Composes with self-correction¶

When source-of-truth disambiguation is wrong — agent committed to a source that turns out non-authoritative — self-correction lets the agent revise the choice mid-trajectory. The two compose:

Disambiguation makes the initial authoritative-source choice.
Self-correction revises when intermediate evidence contradicts.

Without self-correction, a wrong initial source-of-truth choice would cascade into the rest of the reasoning. With it, the agent can backtrack.

Composes with upstream governance discipline¶

Source-of-truth disambiguation is only as good as the upstream data layer's governance discipline allows. The Trinity Industries case study (Source: sources/2026-04-29-databricks-companies-winning-with-ai-built-the-data-layer-first) canonicalised this empirically:

Pre-migration state: 600 conflicting measure variants — no canonical source-of-truth.
Post-migration state: consolidated canonical measure layer — Genie can disambiguate.
Architectural insight: "Genie cannot disambiguate 600 conflicting measure variants" — i.e., the agent's disambiguation reasoning is bounded by the existence of an authoritative source somewhere in the workspace.

This is the load-bearing reason upstream measure-consolidation / patterns/transform-upstream-to-collapse-measures / Medallion discipline is prerequisite for Genie effectiveness.

When this fits / doesn't¶

Fits (agent disambiguation can succeed):

Workspace has at least one authoritative source per business concept; the agent's job is to find it among the noise.
Governance metadata (Unity Catalog tier, ownership, lineage) provides ranking signals.
Recency / authority signals are reliable.

Doesn't fit / breaks down:

No authoritative source exists — every variant is a fork. Disambiguation cannot manufacture authority. Upstream consolidation required.
Authority signals contradict — the most-recent source is owned by a junior engineer; the most-authorised owner has the stale doc. Agent must surface the ambiguity rather than pick wrongly.
No metadata — workspace is a data swamp; agent must guess.
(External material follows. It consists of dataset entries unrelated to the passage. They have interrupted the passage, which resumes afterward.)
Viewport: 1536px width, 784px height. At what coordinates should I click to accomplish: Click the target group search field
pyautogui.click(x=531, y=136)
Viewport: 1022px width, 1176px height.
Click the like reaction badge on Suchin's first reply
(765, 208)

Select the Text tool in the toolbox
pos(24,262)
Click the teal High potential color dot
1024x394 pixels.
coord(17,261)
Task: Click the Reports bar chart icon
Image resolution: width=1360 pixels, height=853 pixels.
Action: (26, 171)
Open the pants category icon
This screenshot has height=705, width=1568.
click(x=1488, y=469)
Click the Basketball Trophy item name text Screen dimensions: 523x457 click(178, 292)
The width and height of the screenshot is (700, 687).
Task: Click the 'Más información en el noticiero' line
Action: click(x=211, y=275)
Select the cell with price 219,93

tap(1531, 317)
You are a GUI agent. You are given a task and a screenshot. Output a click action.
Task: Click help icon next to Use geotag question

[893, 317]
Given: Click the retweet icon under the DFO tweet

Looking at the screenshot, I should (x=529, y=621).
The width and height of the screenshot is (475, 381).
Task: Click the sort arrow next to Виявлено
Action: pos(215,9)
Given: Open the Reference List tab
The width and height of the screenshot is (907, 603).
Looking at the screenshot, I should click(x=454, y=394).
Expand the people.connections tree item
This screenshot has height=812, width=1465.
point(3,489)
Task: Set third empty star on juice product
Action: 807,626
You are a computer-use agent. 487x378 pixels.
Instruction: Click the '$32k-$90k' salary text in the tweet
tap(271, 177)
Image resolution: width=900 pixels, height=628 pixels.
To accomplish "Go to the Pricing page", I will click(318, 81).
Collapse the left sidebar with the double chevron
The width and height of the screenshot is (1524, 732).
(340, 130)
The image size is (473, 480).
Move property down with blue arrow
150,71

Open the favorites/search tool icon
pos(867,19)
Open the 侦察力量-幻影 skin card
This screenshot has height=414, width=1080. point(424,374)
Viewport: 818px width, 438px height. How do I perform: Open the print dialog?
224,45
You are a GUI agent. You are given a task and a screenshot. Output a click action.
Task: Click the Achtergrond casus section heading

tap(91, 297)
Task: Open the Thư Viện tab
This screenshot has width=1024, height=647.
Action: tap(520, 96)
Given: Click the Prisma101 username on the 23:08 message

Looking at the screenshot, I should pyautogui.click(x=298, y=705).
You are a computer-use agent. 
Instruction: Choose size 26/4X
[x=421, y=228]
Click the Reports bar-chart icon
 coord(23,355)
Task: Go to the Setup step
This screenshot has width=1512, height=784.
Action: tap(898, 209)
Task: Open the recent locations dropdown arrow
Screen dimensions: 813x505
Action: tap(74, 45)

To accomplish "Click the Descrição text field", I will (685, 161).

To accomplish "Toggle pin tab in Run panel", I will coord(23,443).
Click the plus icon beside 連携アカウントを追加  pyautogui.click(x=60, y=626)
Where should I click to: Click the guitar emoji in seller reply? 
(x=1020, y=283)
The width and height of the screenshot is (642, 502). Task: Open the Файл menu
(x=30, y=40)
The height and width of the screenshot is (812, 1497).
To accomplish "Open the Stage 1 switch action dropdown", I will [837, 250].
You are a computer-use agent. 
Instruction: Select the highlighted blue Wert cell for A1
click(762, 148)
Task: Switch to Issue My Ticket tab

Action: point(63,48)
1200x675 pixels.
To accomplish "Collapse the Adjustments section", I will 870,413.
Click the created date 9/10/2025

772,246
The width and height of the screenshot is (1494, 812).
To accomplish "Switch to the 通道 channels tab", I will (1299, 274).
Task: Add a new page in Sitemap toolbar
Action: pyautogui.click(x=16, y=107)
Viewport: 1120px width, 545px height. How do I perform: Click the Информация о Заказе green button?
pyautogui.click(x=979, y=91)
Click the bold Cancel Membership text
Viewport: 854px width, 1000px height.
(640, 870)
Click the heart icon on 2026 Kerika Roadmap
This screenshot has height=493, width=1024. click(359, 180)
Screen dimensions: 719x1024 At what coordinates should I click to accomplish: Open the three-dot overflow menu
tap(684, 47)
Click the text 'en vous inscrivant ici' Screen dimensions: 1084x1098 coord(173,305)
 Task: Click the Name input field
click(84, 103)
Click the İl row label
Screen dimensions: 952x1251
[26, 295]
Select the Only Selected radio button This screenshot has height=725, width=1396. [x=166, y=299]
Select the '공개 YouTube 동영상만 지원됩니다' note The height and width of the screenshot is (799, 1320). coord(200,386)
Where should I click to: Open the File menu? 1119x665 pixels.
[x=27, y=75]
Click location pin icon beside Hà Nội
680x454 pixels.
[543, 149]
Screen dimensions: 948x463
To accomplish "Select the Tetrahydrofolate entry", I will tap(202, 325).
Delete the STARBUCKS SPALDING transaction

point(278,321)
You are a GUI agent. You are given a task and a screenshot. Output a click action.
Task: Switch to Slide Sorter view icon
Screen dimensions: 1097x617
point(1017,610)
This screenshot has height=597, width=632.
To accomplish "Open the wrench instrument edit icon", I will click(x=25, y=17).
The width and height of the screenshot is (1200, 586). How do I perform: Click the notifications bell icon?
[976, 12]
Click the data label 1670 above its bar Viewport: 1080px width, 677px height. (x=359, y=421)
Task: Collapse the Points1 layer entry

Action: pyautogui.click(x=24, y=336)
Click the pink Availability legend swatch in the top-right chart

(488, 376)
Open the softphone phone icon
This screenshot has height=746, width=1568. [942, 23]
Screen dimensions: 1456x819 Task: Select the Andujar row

Surfacing irreconcilable ambiguity¶

When sources cannot be disambiguated (truly contradictory authoritative signals), the agent's correct response is surface the ambiguity to the user, not pick arbitrarily. This connects back to the unanswerability sub- property — some queries should be answered with "the data is inconsistent on this point; here's the discrepancy" rather than a confident wrong answer.

concepts/data-agent-unique-challenges lists the three challenges; this is a deep dive on the second.
concepts/specialized-knowledge-search finds candidate sources; this concept ranks among them.
concepts/single-source-of-truth-dashboard is the upstream discipline that makes disambiguation tractable.
concepts/measure-proliferation is the upstream failure mode that makes disambiguation impossible.
concepts/agent-self-correction-loop is the mid-trajectory revision mechanism that fires when the initial disambiguation proves wrong.

Seen in¶

sources/2026-05-08-databricks-pushing-the-frontier-for-data-agents-with-genie — canonical first wiki naming of source-of-truth disambiguation as a data-agent reasoning capability. Verbatim challenge: sources are "often outdated, contradictory, or superseded, forcing the agent to determine the most authoritative information." Positioned as the second of three data-agent unique challenges.
sources/2026-04-29-databricks-companies-winning-with-ai-built-the-data-layer-first — earlier wiki disclosure of the upstream-discipline dependency. Trinity Industries' 600-measure-variants problem framed as the load-bearing precondition for Genie's source-of-truth disambiguation to succeed.